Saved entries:
##############################

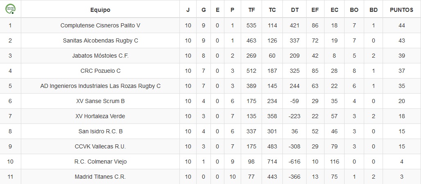Open Complutense Cisneros Palito V team

tap(100, 25)
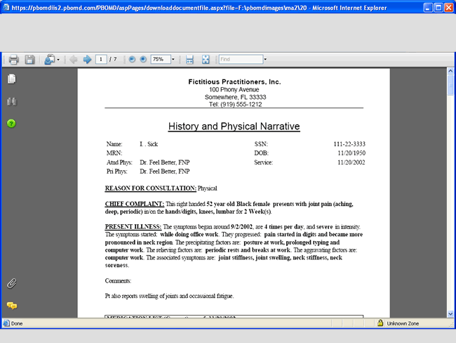
Task: Select the fit full page icon
Action: [206, 60]
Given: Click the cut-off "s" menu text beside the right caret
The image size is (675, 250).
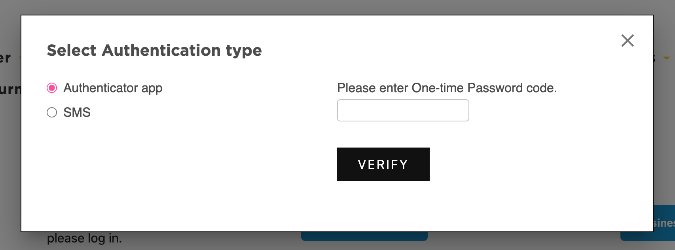Looking at the screenshot, I should coord(655,59).
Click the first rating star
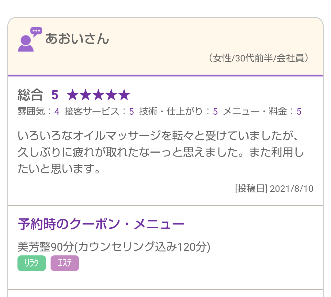The image size is (331, 297). (x=73, y=95)
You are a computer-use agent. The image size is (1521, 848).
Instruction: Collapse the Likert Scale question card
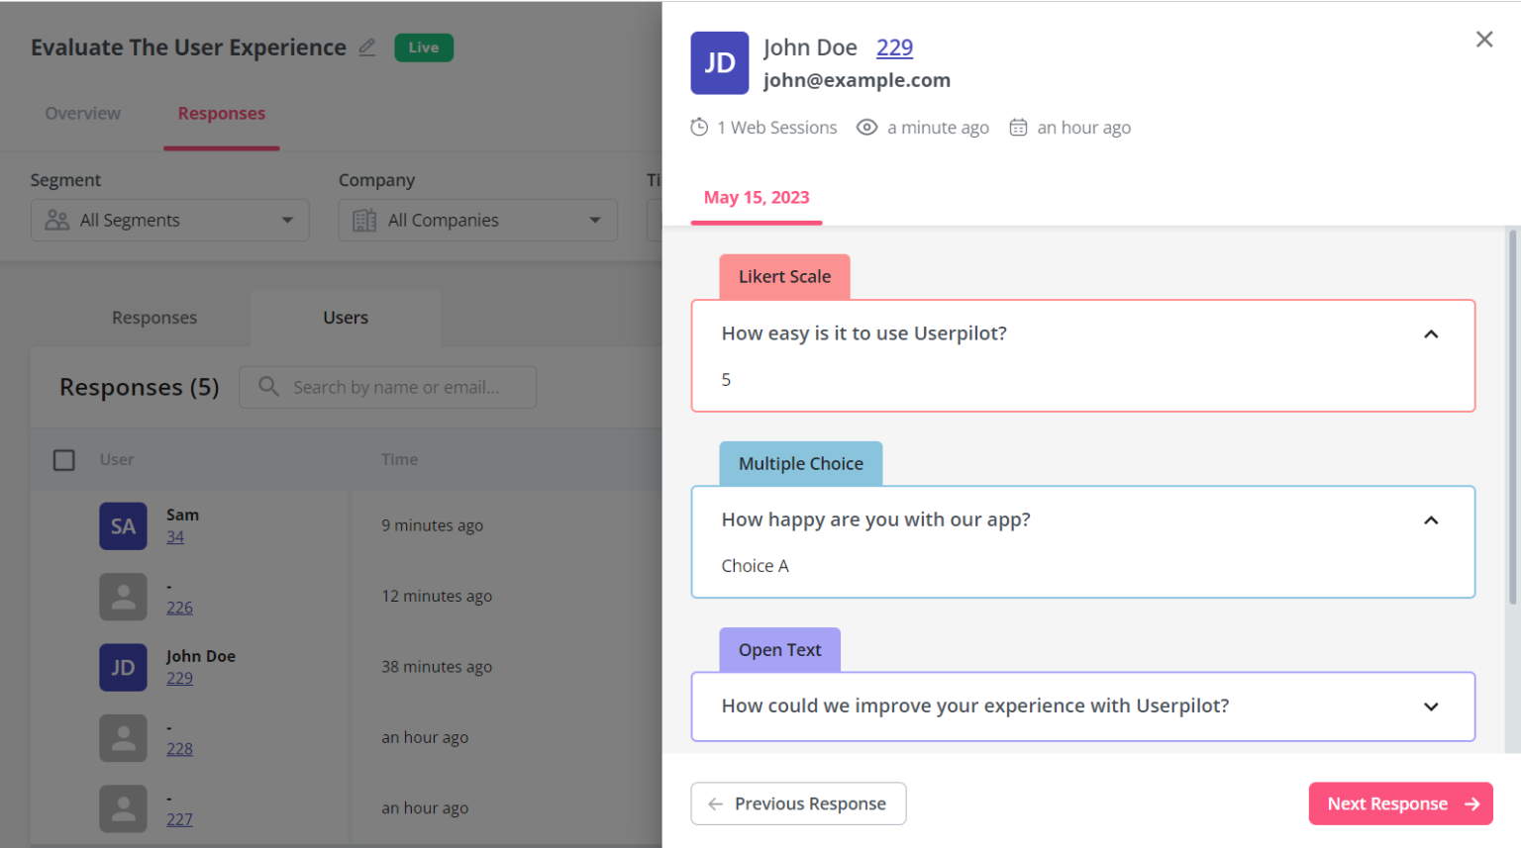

##############################

Please set down exactly the lines from the one holding "You are a computer-use" through the last line of the entries, both ends included, and skip pictures.

You are a computer-use agent. The image size is (1521, 848).
Instruction: Collapse the Likert Scale question card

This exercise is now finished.